* [What the task requires]: The expected output is the data below, restated word for word.

Pixel coordinate grounding data:
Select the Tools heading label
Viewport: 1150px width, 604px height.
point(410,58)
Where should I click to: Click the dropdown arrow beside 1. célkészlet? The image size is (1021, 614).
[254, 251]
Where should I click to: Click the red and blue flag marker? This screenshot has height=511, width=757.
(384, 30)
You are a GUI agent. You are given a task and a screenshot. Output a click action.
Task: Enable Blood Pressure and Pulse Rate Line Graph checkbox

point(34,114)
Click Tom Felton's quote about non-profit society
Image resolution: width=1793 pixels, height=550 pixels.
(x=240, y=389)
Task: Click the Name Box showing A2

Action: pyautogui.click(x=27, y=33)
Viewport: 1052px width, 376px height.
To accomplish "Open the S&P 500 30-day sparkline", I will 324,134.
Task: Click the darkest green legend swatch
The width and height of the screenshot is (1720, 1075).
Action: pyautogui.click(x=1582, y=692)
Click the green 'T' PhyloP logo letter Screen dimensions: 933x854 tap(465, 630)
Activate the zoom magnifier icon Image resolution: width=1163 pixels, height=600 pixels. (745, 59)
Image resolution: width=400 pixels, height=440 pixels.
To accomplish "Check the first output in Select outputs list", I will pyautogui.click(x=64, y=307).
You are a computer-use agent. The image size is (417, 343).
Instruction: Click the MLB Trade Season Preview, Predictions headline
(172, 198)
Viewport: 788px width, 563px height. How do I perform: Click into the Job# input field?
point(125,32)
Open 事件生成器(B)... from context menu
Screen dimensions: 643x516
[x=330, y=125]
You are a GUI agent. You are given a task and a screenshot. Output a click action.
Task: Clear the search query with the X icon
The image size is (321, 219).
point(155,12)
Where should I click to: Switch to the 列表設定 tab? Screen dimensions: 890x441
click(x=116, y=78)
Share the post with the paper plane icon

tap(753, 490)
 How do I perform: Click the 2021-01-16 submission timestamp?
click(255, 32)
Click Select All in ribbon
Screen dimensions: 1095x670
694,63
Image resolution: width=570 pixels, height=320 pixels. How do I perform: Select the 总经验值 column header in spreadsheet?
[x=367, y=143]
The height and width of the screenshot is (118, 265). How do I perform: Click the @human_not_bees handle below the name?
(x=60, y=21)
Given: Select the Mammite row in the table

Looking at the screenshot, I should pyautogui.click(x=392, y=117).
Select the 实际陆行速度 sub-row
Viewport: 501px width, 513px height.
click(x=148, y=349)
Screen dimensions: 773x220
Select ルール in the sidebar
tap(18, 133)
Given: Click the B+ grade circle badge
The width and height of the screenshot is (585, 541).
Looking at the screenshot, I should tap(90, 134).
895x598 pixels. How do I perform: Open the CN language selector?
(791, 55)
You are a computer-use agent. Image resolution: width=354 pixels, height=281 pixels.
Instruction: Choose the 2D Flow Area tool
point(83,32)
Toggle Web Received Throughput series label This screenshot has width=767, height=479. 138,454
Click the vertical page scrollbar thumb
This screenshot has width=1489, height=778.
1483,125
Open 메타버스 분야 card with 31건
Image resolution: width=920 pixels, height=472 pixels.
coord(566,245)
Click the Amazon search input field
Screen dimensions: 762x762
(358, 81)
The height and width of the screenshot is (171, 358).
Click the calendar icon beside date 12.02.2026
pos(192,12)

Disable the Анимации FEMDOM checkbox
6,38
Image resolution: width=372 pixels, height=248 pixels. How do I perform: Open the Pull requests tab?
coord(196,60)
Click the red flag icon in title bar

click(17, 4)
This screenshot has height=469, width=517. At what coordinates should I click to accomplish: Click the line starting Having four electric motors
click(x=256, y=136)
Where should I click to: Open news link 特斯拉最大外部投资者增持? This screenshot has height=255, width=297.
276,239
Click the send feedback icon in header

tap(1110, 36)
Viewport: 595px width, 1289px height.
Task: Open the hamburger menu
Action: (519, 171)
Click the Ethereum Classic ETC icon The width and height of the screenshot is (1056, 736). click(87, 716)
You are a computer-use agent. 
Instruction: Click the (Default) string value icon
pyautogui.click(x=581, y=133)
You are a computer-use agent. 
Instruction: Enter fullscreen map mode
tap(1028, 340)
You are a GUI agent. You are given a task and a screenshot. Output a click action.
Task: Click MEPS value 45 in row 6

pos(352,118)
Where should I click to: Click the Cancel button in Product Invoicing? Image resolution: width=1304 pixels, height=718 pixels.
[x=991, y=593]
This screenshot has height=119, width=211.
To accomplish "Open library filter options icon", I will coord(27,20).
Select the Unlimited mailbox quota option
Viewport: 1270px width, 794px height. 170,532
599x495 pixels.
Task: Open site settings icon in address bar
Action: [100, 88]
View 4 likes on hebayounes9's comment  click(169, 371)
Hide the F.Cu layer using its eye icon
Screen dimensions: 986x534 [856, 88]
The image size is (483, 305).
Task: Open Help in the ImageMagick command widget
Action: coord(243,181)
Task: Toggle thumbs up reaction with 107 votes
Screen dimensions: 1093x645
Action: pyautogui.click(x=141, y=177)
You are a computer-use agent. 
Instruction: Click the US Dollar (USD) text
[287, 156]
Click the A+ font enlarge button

* [The answer]:
Select the Tools heading label
Viewport: 1150px width, 604px height.
point(410,58)
Where should I click to: Click the dropdown arrow beside 1. célkészlet? The image size is (1021, 614).
[254, 251]
Where should I click to: Click the red and blue flag marker? This screenshot has height=511, width=757.
(384, 30)
You are a GUI agent. You are given a task and a screenshot. Output a click action.
Task: Enable Blood Pressure and Pulse Rate Line Graph checkbox

point(34,114)
Click Tom Felton's quote about non-profit society
Image resolution: width=1793 pixels, height=550 pixels.
(x=240, y=389)
Task: Click the Name Box showing A2

Action: pyautogui.click(x=27, y=33)
Viewport: 1052px width, 376px height.
To accomplish "Open the S&P 500 30-day sparkline", I will 324,134.
Task: Click the darkest green legend swatch
The width and height of the screenshot is (1720, 1075).
Action: pyautogui.click(x=1582, y=692)
Click the green 'T' PhyloP logo letter Screen dimensions: 933x854 tap(465, 630)
Activate the zoom magnifier icon Image resolution: width=1163 pixels, height=600 pixels. (745, 59)
Image resolution: width=400 pixels, height=440 pixels.
To accomplish "Check the first output in Select outputs list", I will pyautogui.click(x=64, y=307).
You are a computer-use agent. The image size is (417, 343).
Instruction: Click the MLB Trade Season Preview, Predictions headline
(172, 198)
Viewport: 788px width, 563px height. How do I perform: Click into the Job# input field?
point(125,32)
Open 事件生成器(B)... from context menu
Screen dimensions: 643x516
[x=330, y=125]
You are a GUI agent. You are given a task and a screenshot. Output a click action.
Task: Clear the search query with the X icon
The image size is (321, 219).
point(155,12)
Where should I click to: Switch to the 列表設定 tab? Screen dimensions: 890x441
click(x=116, y=78)
Share the post with the paper plane icon

tap(753, 490)
 How do I perform: Click the 2021-01-16 submission timestamp?
click(255, 32)
Click Select All in ribbon
Screen dimensions: 1095x670
694,63
Image resolution: width=570 pixels, height=320 pixels. How do I perform: Select the 总经验值 column header in spreadsheet?
[x=367, y=143]
The height and width of the screenshot is (118, 265). How do I perform: Click the @human_not_bees handle below the name?
(x=60, y=21)
Given: Select the Mammite row in the table

Looking at the screenshot, I should pyautogui.click(x=392, y=117).
Select the 实际陆行速度 sub-row
Viewport: 501px width, 513px height.
click(x=148, y=349)
Screen dimensions: 773x220
Select ルール in the sidebar
tap(18, 133)
Given: Click the B+ grade circle badge
The width and height of the screenshot is (585, 541).
Looking at the screenshot, I should tap(90, 134).
895x598 pixels. How do I perform: Open the CN language selector?
(791, 55)
You are a computer-use agent. Image resolution: width=354 pixels, height=281 pixels.
Instruction: Choose the 2D Flow Area tool
point(83,32)
Toggle Web Received Throughput series label This screenshot has width=767, height=479. 138,454
Click the vertical page scrollbar thumb
This screenshot has width=1489, height=778.
1483,125
Open 메타버스 분야 card with 31건
Image resolution: width=920 pixels, height=472 pixels.
coord(566,245)
Click the Amazon search input field
Screen dimensions: 762x762
(358, 81)
The height and width of the screenshot is (171, 358).
Click the calendar icon beside date 12.02.2026
pos(192,12)

Disable the Анимации FEMDOM checkbox
6,38
Image resolution: width=372 pixels, height=248 pixels. How do I perform: Open the Pull requests tab?
coord(196,60)
Click the red flag icon in title bar

click(17, 4)
This screenshot has height=469, width=517. At what coordinates should I click to accomplish: Click the line starting Having four electric motors
click(x=256, y=136)
Where should I click to: Open news link 特斯拉最大外部投资者增持? This screenshot has height=255, width=297.
276,239
Click the send feedback icon in header

tap(1110, 36)
Viewport: 595px width, 1289px height.
Task: Open the hamburger menu
Action: (519, 171)
Click the Ethereum Classic ETC icon The width and height of the screenshot is (1056, 736). click(87, 716)
You are a computer-use agent. 
Instruction: Click the (Default) string value icon
pyautogui.click(x=581, y=133)
You are a computer-use agent. 
Instruction: Enter fullscreen map mode
tap(1028, 340)
You are a GUI agent. You are given a task and a screenshot. Output a click action.
Task: Click MEPS value 45 in row 6

pos(352,118)
Where should I click to: Click the Cancel button in Product Invoicing? Image resolution: width=1304 pixels, height=718 pixels.
[x=991, y=593]
This screenshot has height=119, width=211.
To accomplish "Open library filter options icon", I will coord(27,20).
Select the Unlimited mailbox quota option
Viewport: 1270px width, 794px height. 170,532
599x495 pixels.
Task: Open site settings icon in address bar
Action: [100, 88]
View 4 likes on hebayounes9's comment  click(169, 371)
Hide the F.Cu layer using its eye icon
Screen dimensions: 986x534 [856, 88]
The image size is (483, 305).
Task: Open Help in the ImageMagick command widget
Action: coord(243,181)
Task: Toggle thumbs up reaction with 107 votes
Screen dimensions: 1093x645
Action: pyautogui.click(x=141, y=177)
You are a computer-use agent. 
Instruction: Click the US Dollar (USD) text
[287, 156]
Click the A+ font enlarge button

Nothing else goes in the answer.